═════ Text segment ═════
Citation: 2007 FCA 289

 

CORAM:       NOËL J.A.

                        NADON J.A.

                        PELLETIER J.A.

 

BETWEEN:

SHELDON BLANK

Appellant

and

THE MINISTER OF THE ENVIRONMENT

Respondent

 

 

 

Heard at Winnipeg, Manitoba, on September 12, 2007.

Judgment delivered at Ottawa, Ontario, on September 17, 2007.

 

REASONS FOR JUDGMENT BY:                                                                          PELLETIER J.A.

CONCURRED IN BY:                                                                                                      NOËL J.A.

NADON J.A.

 

 

 


Date: 20070917

Docket: A-515-06

Citation: 2007 FCA 289

 

CORAM:       NOËL J.A.

                        NADON J.A.

                        PELLETIER J.A.

 

BETWEEN:

SHELDON BLANK

Appellant

and

THE MINISTER OF THE ENVIRONMENT

Respondent

 

 

REASONS FOR JUDGMENT

PELLETIER J.A.

[1]               Following the collapse of the Crown's prosecution of Mr. Blank and his company Gateway Industries Ltd., Mr. Blank commenced an action for malicious prosecution. In support of that action, Mr. Blank filed various requests for disclosure under the Access to Information Act, R.S.C. 1985, c. A-1 (the Act). The last of those requests was disposed of by Russell J. of the Federal Court in a decision reported at 2006 FC 1253, [2006] F.C.J. No. 1635 (Blank v. Canada (Minister of the Environment). Mr. Blank now appeals from that decision on grounds which have become familiar to this Court, namely the adequacy of the severance ordered by the Court, the allegation that the Crown is using solicitor-client privilege to conceal evidence of its own wrong-doing, and the public interest in disclosure notwithstanding the existence of a claim of privilege.

 

[2]               Mr. Blank complains as well that documents which were ordered disclosed, and which were disclosed in other proceedings, have been declared exempt in these proceedings when they have lost their exempt status. This matter was argued before Russell J. on June 1, 2006, and his decision rendered on October 19, 2006. The Supreme Court heard argument on Mr. Blank's appeal with respect to litigation privilege on December 13, 2005, and rendered its decision on September 8, 2006. Thus, at the time the matter was argued before Russell J., the status of documents subject to a claim of litigation privilege had not been decided, as a result of which the Crown maintained its position with respect to those documents. Mr. Blank's complaint relates to a list of documents which the Minister of the Environment forwarded to the Minister of Justice in respect of which a claim of privilege had been made. Some of those documents were released to Mr. Blank following the decision of the Supreme Court. Mr. Blank believes that some of the documents appearing on the list in question, which appears at pages 55 to 59 of Volume II of the Appeal Book, were released to him following the decision of the Supreme Court but were nonetheless declared to be exempt from disclosure by Russell J.

 

[3]               One answer to Mr. Blank's complaint is that if the documents were disclosed to him in another file, then he has the documents and the purposes of the legislation have been met. Mr. Blank has a different concern. He is unable to cross-reference the documents which were released to him following the Supreme Court's decision with those which Russell J. declared to be exempt. As a result, he is unable to satisfy himself that he has all the documents to which he is entitled in the present file.
═════
◆ **Tasks to carry out**:
• A. According to the judgment, on what date did Russell J. render his decision?
• B. Return the part of the judgment from "[1]               Following the" up to and including "claim of privilege.".
• C. Do these statements agree with the judgment? (i) The Supreme Court heard argument on litigation privilege on December 13, 2005. (ii) The case was heard at Ottawa. (iii) The list of documents appears in Volume I of the Appeal Book.
═════ Raw data ═════
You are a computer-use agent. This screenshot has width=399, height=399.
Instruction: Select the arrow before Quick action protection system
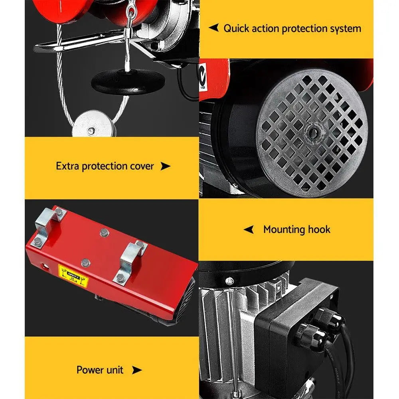pyautogui.click(x=214, y=28)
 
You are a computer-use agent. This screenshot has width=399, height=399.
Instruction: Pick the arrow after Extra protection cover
pyautogui.click(x=165, y=166)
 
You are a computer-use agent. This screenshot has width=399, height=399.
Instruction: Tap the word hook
pyautogui.click(x=319, y=229)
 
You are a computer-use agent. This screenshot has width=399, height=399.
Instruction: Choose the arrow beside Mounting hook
pyautogui.click(x=249, y=229)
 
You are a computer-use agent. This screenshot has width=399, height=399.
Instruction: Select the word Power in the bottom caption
pyautogui.click(x=89, y=370)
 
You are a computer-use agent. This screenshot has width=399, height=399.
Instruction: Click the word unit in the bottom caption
pyautogui.click(x=114, y=370)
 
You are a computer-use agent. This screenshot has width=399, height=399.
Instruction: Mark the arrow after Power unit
pyautogui.click(x=136, y=370)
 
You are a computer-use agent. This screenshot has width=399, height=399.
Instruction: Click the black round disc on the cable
pyautogui.click(x=128, y=81)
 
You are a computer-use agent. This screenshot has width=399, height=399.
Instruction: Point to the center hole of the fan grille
pyautogui.click(x=312, y=130)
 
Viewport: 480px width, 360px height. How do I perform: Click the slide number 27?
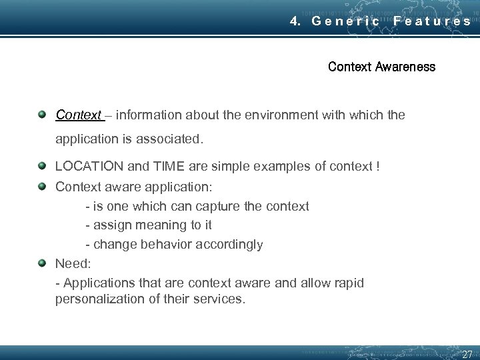coord(467,354)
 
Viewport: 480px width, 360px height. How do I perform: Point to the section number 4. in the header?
coord(296,21)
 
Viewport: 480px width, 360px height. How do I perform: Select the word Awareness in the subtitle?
coord(405,67)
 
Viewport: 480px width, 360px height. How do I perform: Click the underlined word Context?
coord(78,115)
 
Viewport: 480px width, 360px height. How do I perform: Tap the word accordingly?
coord(229,245)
═════
◆ **Problem solutions**:
• A. October 19, 2006.

• B.
[1]               Following the collapse of the Crown's prosecution of Mr. Blank and his company Gateway Industries Ltd., Mr. Blank commenced an action for malicious prosecution. In support of that action, Mr. Blank filed various requests for disclosure under the Access to Information Act, R.S.C. 1985, c. A-1 (the Act). The last of those requests was disposed of by Russell J. of the Federal Court in a decision reported at 2006 FC 1253, [2006] F.C.J. No. 1635 (Blank v. Canada (Minister of the Environment). Mr. Blank now appeals from that decision on grounds which have become familiar to this Court, namely the adequacy of the severance ordered by the Court, the allegation that the Crown is using solicitor-client privilege to conceal evidence of its own wrong-doing, and the public interest in disclosure notwithstanding the existence of a claim of privilege.

• C.
(i) Yes: "The Supreme Court heard argument on Mr. Blank's appeal with respect to litigation privilege on December 13, 2005"
(ii) No: "Heard at Winnipeg, Manitoba, on September 12, 2007."
(iii) No: "which appears at pages 55 to 59 of Volume II of the Appeal Book"